From http://hd.engadget.com/2011/03/24/starz-will-make-netflix-viewers-wait-90-days-to-see-new-original/



> Now that Netflix is acting more like a premium pay channel, the competition seems less and less friend, following a change in terms with Showtime, now Starz has revealed its new series will only come to Netflix streaming 90 days after they air. The Hollywood Reporter mentions this applies to all forms of the Starz Play service, whether accessed through Netflix, Qwest, Verizon or otherwise, starting the premiere episode of its newest drama, Camelot, April 1st.
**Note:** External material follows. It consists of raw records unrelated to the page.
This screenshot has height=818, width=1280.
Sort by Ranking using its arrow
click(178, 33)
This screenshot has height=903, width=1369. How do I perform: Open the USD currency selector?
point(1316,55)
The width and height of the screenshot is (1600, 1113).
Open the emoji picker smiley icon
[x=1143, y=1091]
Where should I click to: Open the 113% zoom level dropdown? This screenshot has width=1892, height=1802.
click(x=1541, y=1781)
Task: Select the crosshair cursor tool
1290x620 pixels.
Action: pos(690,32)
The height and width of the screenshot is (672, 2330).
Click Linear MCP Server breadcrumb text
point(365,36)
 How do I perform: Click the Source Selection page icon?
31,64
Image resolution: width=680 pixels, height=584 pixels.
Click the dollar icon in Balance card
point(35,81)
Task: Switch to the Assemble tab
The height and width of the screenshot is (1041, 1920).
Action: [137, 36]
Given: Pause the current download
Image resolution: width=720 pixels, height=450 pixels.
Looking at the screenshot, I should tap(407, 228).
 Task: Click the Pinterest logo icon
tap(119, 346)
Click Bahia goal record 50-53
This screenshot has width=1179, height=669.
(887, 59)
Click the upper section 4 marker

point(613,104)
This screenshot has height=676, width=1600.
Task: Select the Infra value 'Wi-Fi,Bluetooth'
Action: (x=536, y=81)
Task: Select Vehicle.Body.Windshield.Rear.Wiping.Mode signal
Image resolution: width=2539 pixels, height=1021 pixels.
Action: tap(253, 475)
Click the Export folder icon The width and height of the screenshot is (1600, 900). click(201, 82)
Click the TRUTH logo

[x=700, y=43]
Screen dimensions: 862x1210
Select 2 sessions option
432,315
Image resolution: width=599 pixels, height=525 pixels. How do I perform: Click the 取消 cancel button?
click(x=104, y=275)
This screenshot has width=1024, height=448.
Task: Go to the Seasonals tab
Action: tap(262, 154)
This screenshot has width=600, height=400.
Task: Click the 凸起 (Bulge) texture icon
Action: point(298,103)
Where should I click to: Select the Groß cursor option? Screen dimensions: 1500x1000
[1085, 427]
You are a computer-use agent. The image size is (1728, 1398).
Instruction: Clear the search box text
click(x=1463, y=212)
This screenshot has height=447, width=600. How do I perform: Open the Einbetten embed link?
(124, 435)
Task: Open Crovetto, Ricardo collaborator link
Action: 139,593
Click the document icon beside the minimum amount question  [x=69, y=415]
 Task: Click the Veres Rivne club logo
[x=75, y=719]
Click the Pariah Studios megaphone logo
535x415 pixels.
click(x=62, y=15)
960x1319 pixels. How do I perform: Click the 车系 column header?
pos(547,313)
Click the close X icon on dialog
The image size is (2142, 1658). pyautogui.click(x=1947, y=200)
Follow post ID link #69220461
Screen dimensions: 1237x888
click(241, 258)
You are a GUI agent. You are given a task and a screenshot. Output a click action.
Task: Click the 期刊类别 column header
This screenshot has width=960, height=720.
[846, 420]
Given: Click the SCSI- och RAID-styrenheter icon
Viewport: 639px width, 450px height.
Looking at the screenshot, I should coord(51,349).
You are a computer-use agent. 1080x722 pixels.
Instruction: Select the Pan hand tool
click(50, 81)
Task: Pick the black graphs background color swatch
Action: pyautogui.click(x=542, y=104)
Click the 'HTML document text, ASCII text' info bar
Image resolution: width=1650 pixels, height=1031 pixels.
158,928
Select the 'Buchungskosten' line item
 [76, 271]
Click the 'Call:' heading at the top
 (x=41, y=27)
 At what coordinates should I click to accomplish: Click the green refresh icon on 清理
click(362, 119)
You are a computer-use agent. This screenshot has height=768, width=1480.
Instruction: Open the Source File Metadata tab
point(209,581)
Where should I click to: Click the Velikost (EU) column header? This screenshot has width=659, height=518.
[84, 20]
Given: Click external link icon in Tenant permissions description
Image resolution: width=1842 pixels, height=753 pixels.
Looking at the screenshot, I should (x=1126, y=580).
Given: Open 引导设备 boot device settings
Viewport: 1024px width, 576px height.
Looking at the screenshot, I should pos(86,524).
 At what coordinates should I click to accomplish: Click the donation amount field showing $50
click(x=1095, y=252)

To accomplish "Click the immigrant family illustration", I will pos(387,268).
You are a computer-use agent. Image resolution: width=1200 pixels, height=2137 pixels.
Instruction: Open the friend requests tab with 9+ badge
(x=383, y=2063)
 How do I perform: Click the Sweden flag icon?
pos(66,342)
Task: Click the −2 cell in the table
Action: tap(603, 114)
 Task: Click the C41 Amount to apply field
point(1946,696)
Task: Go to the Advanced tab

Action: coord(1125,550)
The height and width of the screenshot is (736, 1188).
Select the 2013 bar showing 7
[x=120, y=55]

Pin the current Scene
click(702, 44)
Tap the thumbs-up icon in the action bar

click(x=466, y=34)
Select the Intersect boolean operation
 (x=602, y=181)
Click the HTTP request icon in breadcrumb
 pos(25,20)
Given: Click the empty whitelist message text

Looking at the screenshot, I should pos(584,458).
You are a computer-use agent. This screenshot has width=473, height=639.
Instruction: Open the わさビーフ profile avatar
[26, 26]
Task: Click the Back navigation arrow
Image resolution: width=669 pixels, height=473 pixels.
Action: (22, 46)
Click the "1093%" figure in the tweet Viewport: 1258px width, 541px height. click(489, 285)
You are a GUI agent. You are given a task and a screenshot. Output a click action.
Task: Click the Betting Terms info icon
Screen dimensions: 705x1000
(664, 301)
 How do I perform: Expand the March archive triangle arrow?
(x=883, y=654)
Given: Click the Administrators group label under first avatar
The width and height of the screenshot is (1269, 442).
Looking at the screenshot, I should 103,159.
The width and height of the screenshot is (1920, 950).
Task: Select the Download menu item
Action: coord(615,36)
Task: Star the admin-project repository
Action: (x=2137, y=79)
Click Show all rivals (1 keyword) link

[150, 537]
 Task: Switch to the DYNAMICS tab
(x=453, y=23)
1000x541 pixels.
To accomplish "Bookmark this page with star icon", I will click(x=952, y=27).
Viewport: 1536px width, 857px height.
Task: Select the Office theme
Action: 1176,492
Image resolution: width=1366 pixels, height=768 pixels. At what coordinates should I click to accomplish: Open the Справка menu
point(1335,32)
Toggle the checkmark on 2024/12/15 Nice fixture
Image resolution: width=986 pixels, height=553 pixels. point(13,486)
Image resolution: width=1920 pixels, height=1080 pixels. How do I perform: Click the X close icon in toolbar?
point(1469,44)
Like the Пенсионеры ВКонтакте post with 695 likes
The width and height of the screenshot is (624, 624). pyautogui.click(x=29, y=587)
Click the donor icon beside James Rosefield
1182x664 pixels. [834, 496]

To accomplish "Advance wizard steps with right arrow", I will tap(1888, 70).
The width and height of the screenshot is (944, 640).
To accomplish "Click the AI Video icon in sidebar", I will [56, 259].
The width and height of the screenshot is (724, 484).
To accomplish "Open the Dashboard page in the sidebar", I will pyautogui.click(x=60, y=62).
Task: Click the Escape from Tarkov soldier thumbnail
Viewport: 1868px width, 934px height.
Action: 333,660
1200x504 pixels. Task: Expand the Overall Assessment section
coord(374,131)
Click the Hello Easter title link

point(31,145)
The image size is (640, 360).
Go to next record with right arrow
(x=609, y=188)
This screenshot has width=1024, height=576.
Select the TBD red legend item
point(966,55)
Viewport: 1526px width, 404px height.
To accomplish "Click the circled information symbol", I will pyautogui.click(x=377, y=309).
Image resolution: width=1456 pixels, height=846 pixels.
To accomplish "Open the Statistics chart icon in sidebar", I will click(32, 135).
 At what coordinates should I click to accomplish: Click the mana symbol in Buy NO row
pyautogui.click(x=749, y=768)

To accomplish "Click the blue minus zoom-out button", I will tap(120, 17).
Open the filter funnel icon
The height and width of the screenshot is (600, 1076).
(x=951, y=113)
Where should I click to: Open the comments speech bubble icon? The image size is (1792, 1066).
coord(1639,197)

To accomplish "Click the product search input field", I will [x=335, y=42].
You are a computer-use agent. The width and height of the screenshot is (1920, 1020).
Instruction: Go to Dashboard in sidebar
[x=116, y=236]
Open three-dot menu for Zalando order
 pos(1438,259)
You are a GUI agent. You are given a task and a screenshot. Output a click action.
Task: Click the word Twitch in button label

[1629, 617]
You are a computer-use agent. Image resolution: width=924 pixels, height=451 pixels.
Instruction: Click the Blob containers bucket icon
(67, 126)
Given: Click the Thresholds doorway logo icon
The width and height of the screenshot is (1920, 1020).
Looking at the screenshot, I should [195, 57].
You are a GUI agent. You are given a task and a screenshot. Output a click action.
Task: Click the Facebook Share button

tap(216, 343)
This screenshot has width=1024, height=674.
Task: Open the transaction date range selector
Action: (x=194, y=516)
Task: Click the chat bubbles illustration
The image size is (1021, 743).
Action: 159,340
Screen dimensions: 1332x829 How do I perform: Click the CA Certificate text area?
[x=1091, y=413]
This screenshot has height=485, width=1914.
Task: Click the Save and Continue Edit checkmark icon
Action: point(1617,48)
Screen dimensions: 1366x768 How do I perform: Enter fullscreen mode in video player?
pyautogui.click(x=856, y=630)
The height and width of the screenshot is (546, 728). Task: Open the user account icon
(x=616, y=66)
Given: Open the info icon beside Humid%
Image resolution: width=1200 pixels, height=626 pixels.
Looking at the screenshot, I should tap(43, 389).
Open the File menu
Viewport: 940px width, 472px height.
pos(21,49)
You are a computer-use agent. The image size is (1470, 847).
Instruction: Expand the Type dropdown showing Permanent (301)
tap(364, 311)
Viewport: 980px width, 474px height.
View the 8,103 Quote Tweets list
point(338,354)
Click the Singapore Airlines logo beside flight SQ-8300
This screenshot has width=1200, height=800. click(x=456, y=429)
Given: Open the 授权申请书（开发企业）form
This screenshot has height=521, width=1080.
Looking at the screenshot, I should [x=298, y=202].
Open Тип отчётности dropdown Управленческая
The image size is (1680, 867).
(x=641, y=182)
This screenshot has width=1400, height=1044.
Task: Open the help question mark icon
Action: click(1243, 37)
If you enjoyed previous offerings like Party Down or Spartacus they'll still be available for streaming, but not with the same short delay watching you were used to in the old days.


----------



## inkahauts1367066121 (Feb 17, 2011)

This is something that will come to all of these streaming services from all the players, just like everyone started saying netflix and red box can;t get movies till after 30 days of PPV and sales of BRs....


----------



## Athlon646464 (Feb 23, 2007)

The article I read here says it will impact Starz Movies eventually as well. 

http://www.maximumpc...tflix_streaming


----------